The hack and breaching of the DNC and Podesta email account were ordered by Russian President Vladimir Putin, the committee report said.

The stolen information was then exposed on WikiLeaks, and Trump campaign senior officials worked with Trump confidant Roger Stone to “obtain advance information about WikiLeaks’s planned releases,” the report said. Stone was later found guilty of lying to Congress, but Trump commuted his prison sentence.

The report said the committee uncovered previously unknown links between the Kremlin and the Russian lawyer Natalia Veselnitskaya, who arranged a meeting with Trump associates at Trump Tower in June 2016. After initially saying that the meeting was about Americans adopting Russian kids, Trump and his associates admitted the Russians offered to help the Trump campaign. 

Veselnitskaya and Rinat Akhmetshin, who was present at the meeting “have significant connections to the Russian government, including the Russian intelligence services,” the report said.  “The connections the Committee uncovered, particularly regarding Veselnitskaya, were far more extensive and concerning than what had been publicly known, and neither Veselnitskaya nor Akhmetshin were forthcoming with the Committee regarding those connections.”

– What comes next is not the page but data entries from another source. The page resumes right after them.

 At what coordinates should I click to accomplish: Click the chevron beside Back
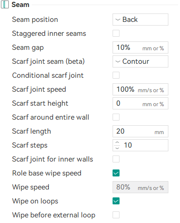click(118, 20)
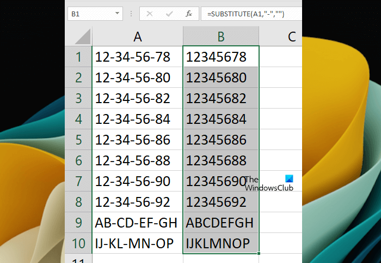Select column C header
This screenshot has width=381, height=263.
(x=281, y=37)
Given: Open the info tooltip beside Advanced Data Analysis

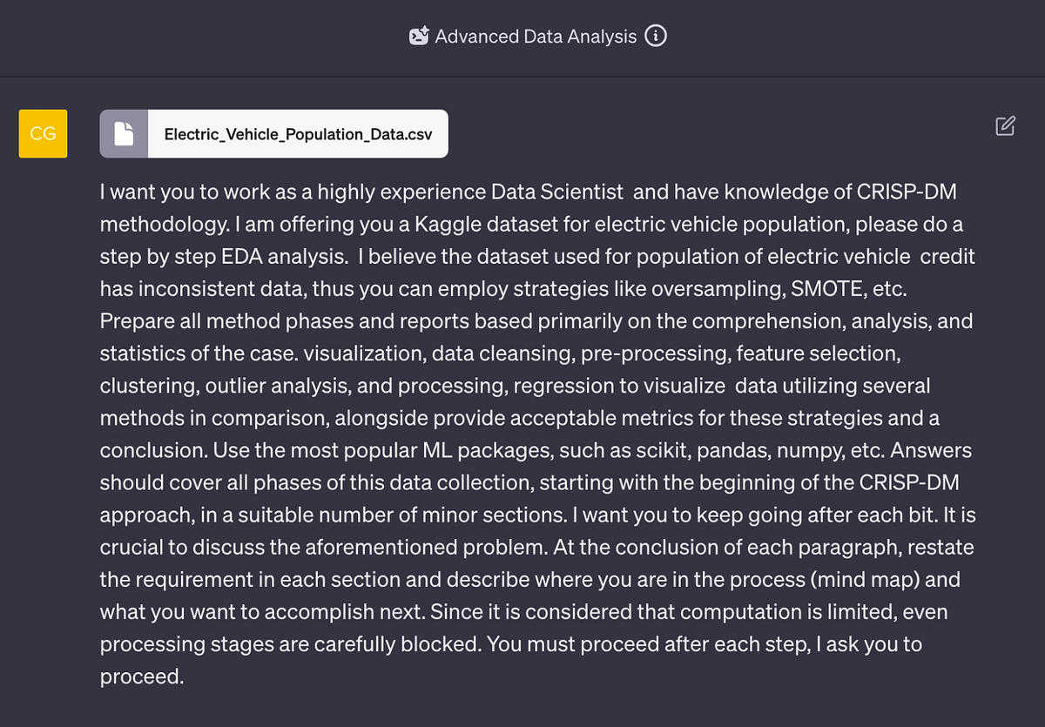Looking at the screenshot, I should click(656, 35).
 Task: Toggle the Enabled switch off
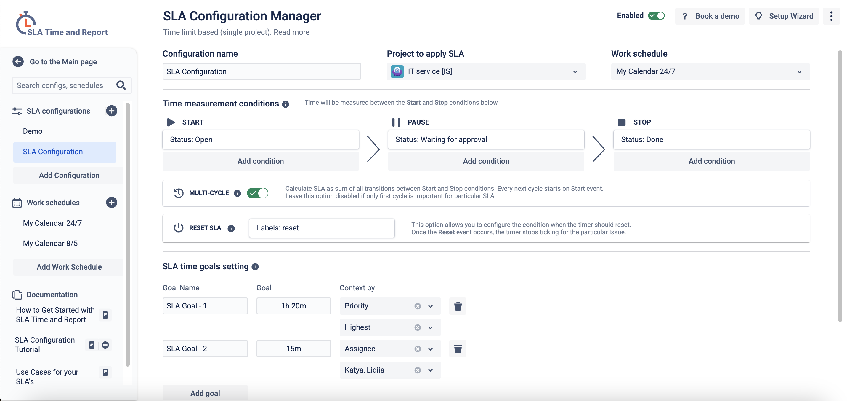pyautogui.click(x=656, y=16)
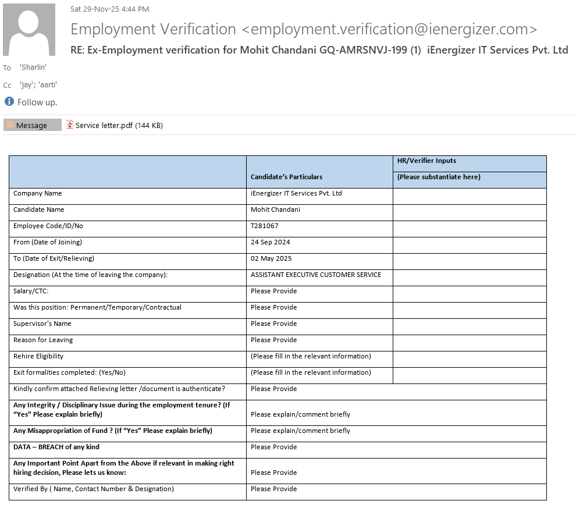Click 'Please Provide' in Verified By row
The image size is (576, 508).
(273, 489)
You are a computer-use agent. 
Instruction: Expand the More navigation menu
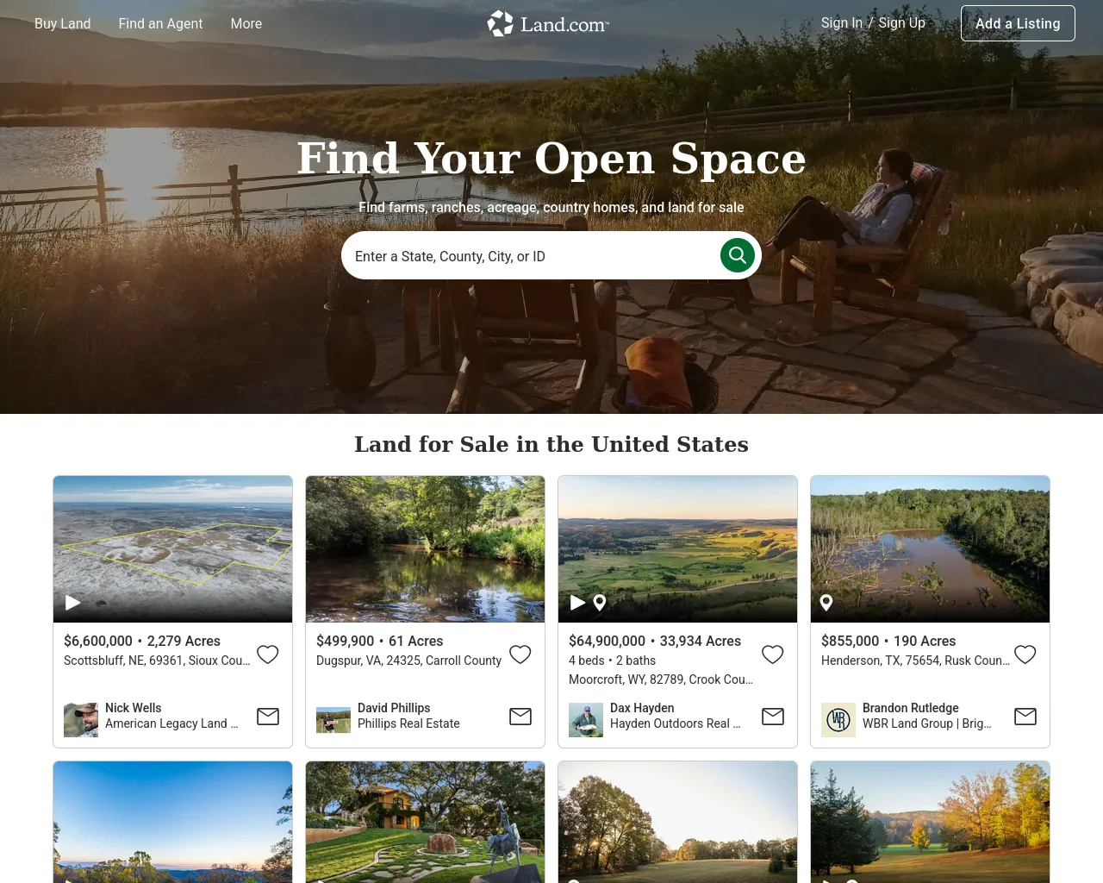pyautogui.click(x=246, y=23)

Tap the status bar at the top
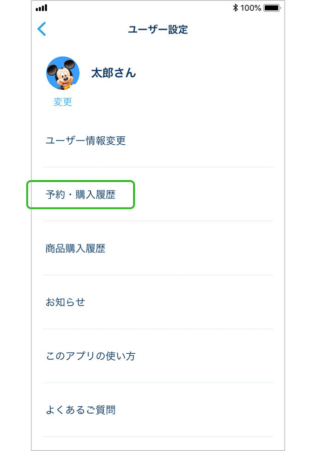[158, 7]
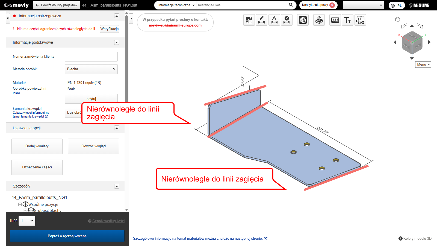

The report also faulted the FBI for botching its investigation into the Russian influence and hacking operations, as well as the DNC for its response.

“The FBI could have, and should have, escalated its communications to the DNC much sooner than it did, but also that the DNC interlocutors did not assign appropriate weight to the FBI’s warnings,” the report said. “Communication on both sides was inadequate, further confusing an already complex situation.”

The agency also placed “unjustified credence” on a dossier by Christopher Steele, a former British spy, and used that information to obtain a surveillance warrant on a Trump campaign aide, the committee said. The agency did not budge from its position even as contrary information emerged later, the report found.

“During both of these matters, the FBI did not quickly identify the problem and adjust course when it became clear its actions were ineffective,” the report said.